Book Review: The Great War for Peace
The Great War for PeaceBy William MulliganYale University Press, 2014 One of the most reliable and most invigorating outcomes of an anniversary-fueled book-wave like the one currently sweeping through US and UK publishing in response to the 100-year anniversary of the start of World War I is a matter of simple demographics: if you have fifty new books looking at an old and well-studied subject, at least one or two of those books will be iconoclastic – and iconoclasm is the lifeblood of historiography.Probably the foremost example of this in the current WWI season is new from Yale University Press: Irish historian William Mulligan’s The Great War for Peace, which takes a proposition absurd on its face – that the First World War actually had a net benefit for the cause and very conception of peace in the modern world – and argues it with such muscular tenacity that even the most skeptical reader will find himself questioning old assumptions.Mulligan’s central claim is that the best-known trappings of the tenuous peace that ended the war – the Treaty of Versailles, the Locarno treaties, the League of Nations – weren’t entirely the emblems of petty, vindictive failure two generations of historians have taken them to be, but rather signposts on a new and uncharted road to a wider definition of peace itself:
Peace as a political process rather than simply ending a state of war was not, of course, an invention of the First World War. At Vienna, and arguably before that in Munster and Osnabruck in 1648 and Utrecht in 1713, European states established institutions, conventions, and norms that provided a process for the maintenance of peace and the adjustment of future conflicts of interest. What had changed was the increasingly expansive conception of peace, the prescriptions in treaties, the unspoken diplomatic assumptions, and the dense network of international and domestic institutions designed to sustain peace.
Mulligan does his best to make the case that the overblown, apocalyptic rhetoric WWI inspired from the first in all its participants went a long way toward re-setting the zeitgeist to think of ‘peace’ as encompassing not just border ceasefires but a wider set of claims involving international law, constitutional reform, and even minority rights.It’s an optimistic, essentially humanist claim about the cataclysm that gave shape to the 20th century, and like all such claims, it looks temptingly naïve. Even Mulligan’s own ancillary conclusions – almost all of which are grippingly good – tend to undercut the premise he’s trying to push, as in the all-important case of postwar Germany:
There is a strong case that Germany emerged more secure from the war. The largest economy in Europe, with small states on its eastern and southern flanks, and a weakened France to its west, Germany had the potential to re-emerge as the dominant European power.

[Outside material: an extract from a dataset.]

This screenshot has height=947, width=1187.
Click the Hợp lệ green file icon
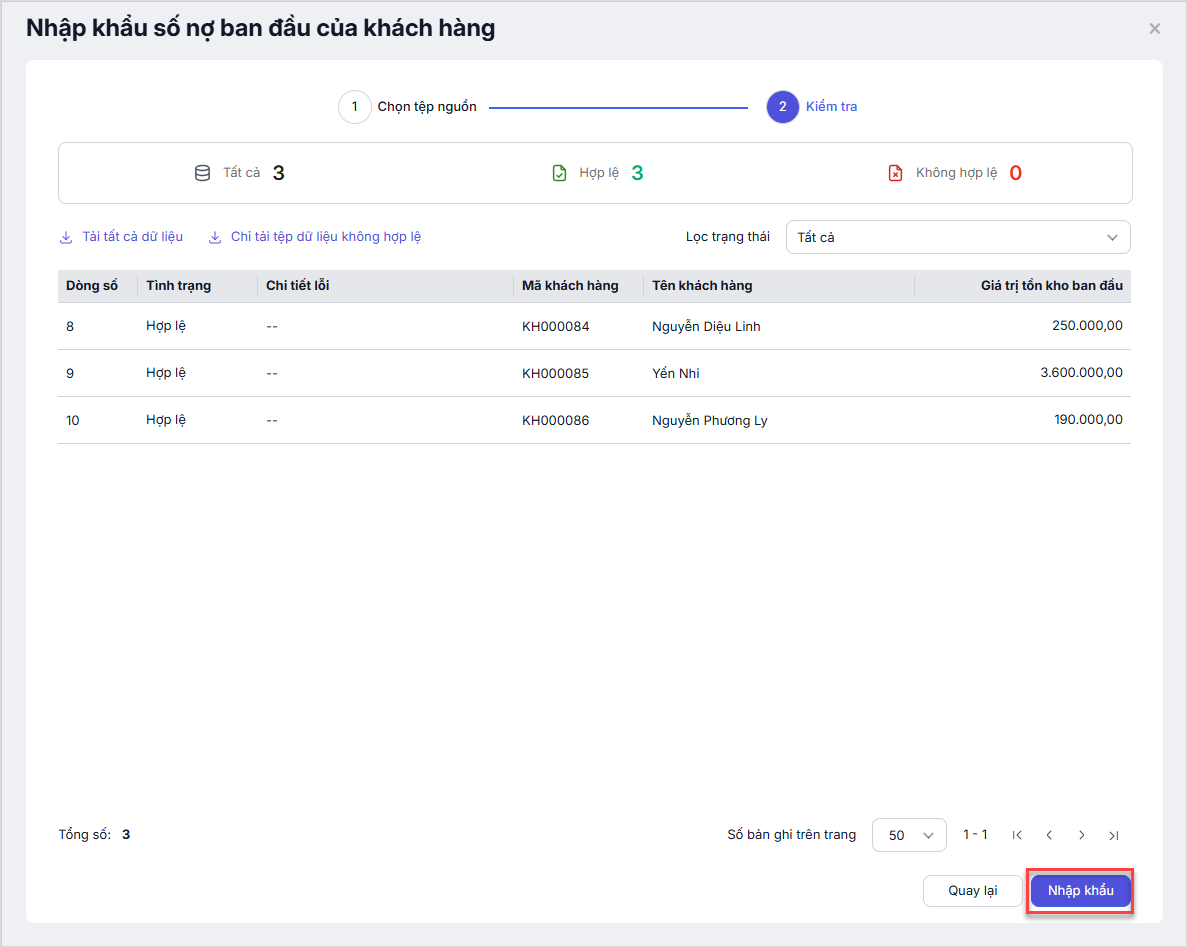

He readily admits that such a view wasn’t widespread at the time of the war’s end, but whether the point is right or wrong, it’s certainly true that Germany emerged angrier from the war, in large part due directly to the stipulations of the Treaty of Versailles. That treaty and the accords it spawned stand revealed in the light of a century’s hindsight as very much more international business as usual; it looks no different – certainly no clearer or broader or better – than a thousand other such treaties imposed by the victors on the vanquished throughout human history. Surely there’s an argument to be made that its rhetoric was inflated only in proportion to the carnage it was attempting to redress?By July of 1918 Germany had endured one million casualties (and half a million more would be claimed by the Spanish Flu in just that month alone), and yet in less than a generation, the country was making war on the same old unenlightened world it had attacked in 1914. If Mulligan wants to see something redemptive in such a pattern, he’s certainly not alone. In 1917, Walter Lippmann tried just as hard to see an epic sea-change taking place:
The world is not only at war … but in revolution as well. That revolution goes deeper than any man had dared to guess. The overturn in Russia, the intervention of America, the stirring of China, stupendous as they are, may be merely the prelude to events more drastic still.
More drastic things were indeed coming – more drastic by several orders of magnitude. But they weren’t different things in their conception, and a glance at today’s headlines bitterly demonstrates that the broader ideas of peace Mulligan imagines have never had any purchase on the general run of humanity. His book is a valiant thing – by far the most fruitfully provocative study of World War I yet published in this busy anniversary – but the picture it paints of a perfectible mankind is all the more heartbreaking for being the age-old humanist dream instead of anybody’s reality.